Acetylene-insertion reactions into Pt(II)–H and Pt(II)–SiH3 bonds. An ab initio MO study and analysis based on the vibronic coupling model

Abstract.

Acetylene insertion into Pt(II)–H and Pt(II)SiH₃ bonds of PtH(SiH₃)(PH₃) was investigated using ab initio molecular orbital and Møller-Plesset perturbation theory methods. The insertion into PtH was predicted to proceed with a smaller activation energy (E _a =12.8 kcal/mol) than that into PtSiH₃ (E _a =20.9 kcal/mol). The reaction energy (ΔE) of the insertion into PtH is 10 kcal/mol smaller than that for the insertion into PtSiH₃, which reflects differences in bond energies between CH and CSi and between PtH and PtSiH₃. A comparison with ethylene insertion revealed that the acetylene insertion occurs more easily, and the latter reaction is more exothermic.

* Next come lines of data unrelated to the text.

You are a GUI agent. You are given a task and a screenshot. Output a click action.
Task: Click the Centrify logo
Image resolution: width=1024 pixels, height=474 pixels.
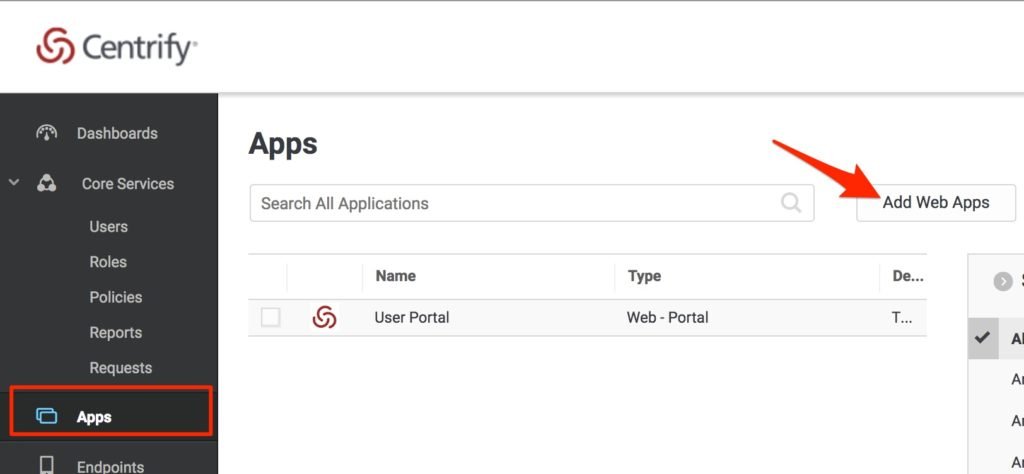tap(116, 47)
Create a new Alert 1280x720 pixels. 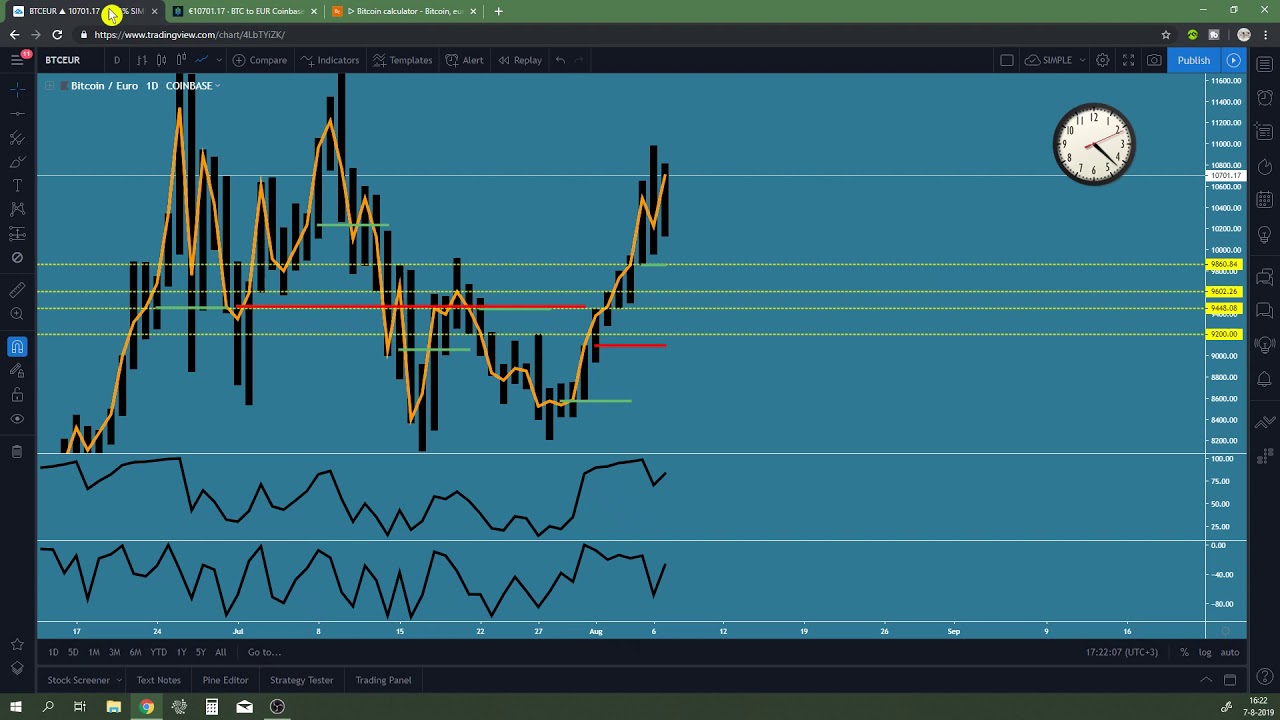[465, 60]
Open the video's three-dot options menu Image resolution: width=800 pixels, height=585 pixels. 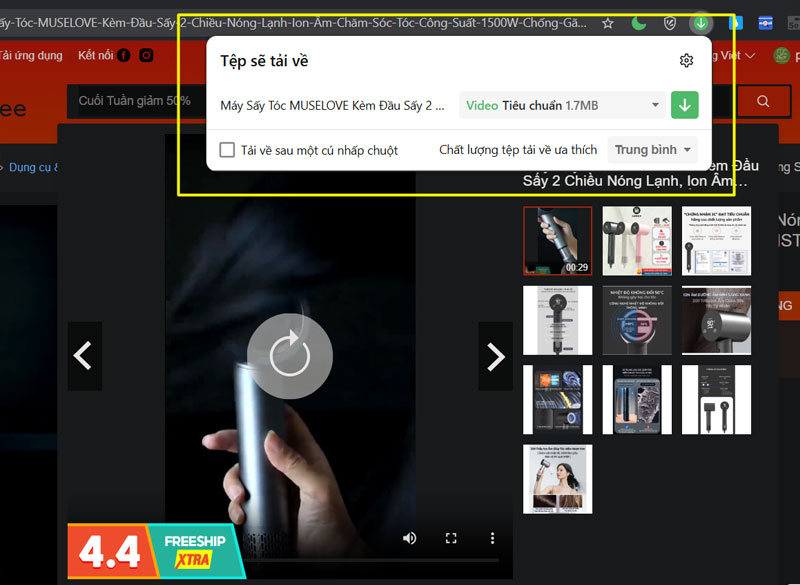point(492,537)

A simple vibronic coupling model combined with Toyozawa's interaction mode analysis was used to examine interesting differences in E _a and ΔE between insertions into PtH and PtSiH₃, and between acetylene and ethylene insertions. This analysis suggests that the factors determining E _a are the stiffness of the PtH and PtSiH₃ bonds and the vibronic coupling strength of acetylene and ethylene.